Typically prescribed to treat attention deficit hyperactivity disorder, or ADHD, cognitive enhancing drugs stimulate the prefrontal cortex of the brain - the very area responsible for making reasonable, rational choices, something that drugs addicts find very difficult to do, at least when it comes to drug-taking behavior.
It's probably no coincidence that ADHD, the very condition for which cognitive enhancers were designed to treat, has a high prevalence among those with addiction problems. Those with ADHD often have a tendency to act compulsively without reasoning or thinking things through. This kind of propensity can make people vulnerable to drug and alcohol abuse. In such individuals, cognitive enhancers can play a double role - both enhancing the learning and reasoning that has been hampered by drug use and treating the underlying impulsiveness that some addicts struggle with their whole lives.
Learning as Part of Recovery
In essence, drug addiction can be seen as a learning failure: addicts have learned to make self-destructive choices at the expense of healthier, more appropriate ones. For that reason, a key component of rehab is cognitive behavior therapy. In this type of therapy, unhealthy behaviors such as drug and alcohol abuse in response to daily stress and the belief that they simply cannot live without their drug of choice are "unlearned". At the same time, healthier and more appropriate behaviors are learned in their place. For instance, someone who self-medicates with alcohol to reduce anxiety will unlearn that behavior and learn healthier coping methods such as exercise, deep breathing, or yoga instead. His belief that he cannot, for instance, get through a stressful family dinner without drinking will be challenged as he learns new tools to cope with difficult and uncomfortable situations.
Cognitive enhancers also improve focus and concentration, both key components of learning.

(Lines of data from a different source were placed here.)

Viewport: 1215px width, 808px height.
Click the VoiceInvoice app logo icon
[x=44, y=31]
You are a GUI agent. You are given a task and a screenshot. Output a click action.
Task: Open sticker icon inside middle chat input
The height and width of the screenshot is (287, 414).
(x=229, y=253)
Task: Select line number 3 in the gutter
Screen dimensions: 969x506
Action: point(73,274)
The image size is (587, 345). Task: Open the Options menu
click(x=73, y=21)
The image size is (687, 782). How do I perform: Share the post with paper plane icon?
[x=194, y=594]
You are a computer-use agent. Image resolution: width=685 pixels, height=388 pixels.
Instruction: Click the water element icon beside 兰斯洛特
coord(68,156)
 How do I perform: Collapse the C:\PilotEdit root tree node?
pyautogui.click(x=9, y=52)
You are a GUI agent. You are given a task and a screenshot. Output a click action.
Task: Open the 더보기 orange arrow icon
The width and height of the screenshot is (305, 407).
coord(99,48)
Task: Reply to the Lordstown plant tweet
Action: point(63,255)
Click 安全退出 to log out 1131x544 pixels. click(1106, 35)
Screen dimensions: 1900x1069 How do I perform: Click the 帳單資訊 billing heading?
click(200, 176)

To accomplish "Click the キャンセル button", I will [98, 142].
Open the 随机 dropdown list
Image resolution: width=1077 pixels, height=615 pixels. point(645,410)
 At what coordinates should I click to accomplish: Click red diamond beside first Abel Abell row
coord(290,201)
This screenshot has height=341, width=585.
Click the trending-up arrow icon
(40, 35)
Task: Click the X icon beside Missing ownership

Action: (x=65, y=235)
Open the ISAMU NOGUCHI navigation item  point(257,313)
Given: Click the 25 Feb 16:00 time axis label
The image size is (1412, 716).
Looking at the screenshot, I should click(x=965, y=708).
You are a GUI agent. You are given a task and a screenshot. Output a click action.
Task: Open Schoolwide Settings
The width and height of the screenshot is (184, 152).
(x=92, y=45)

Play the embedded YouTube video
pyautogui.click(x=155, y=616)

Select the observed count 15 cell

Therefore there is a great chance that cognitive enhancers will help drug addicts learn the lessons needed to lead a happier, sober life.
Applying Science to Real Life
Rehabilitation facilities that treat drug and alcohol abuse are seriously looking at cognitive enhancers as viable tools to combat addiction. The hope is that cognitive enhancers used in conjunction with traditional treatment methods such as behavior modification and psychotherapy will improve overall recovery success rates. If proven effective, cognitive enhancers can benefit millions on the difficult journey to permanently overcome their addictions.